=== TEXTO SELECCIONADO ===

Se trata de temas y problemas
orgánicamente relacionados con el
sentido cristiano de la libertad y de la liberación. Dependiendo
totalmente de Dios y plenamente orientada hacia Él por el empuje de su fe,
María, al lado de su Hijo, es la imagen más perfecta de la libertad y de la
liberación de la humanidad y del Cosmos.
La Iglesia debe mirar hacia ella,
Madre y Modelo, para comprender en su integridad el sentido de su misión” (Papa
san Juan Pablo II. Carta Encíclica <Redemptoris Mater>).

=== DATOS PROPORCIONADOS ===

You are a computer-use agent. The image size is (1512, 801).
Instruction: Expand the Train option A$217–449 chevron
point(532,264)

===
=== DATOS PROPORCIONADOS ===

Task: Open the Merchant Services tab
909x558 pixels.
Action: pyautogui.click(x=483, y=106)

===

## PROBLEMA A RESOLVER
Según el texto seleccionado, ¿de qué es María la imagen más perfecta?

## RESULTADO DEL EJERCICIO
De la libertad y de la liberación de la humanidad y del Cosmos.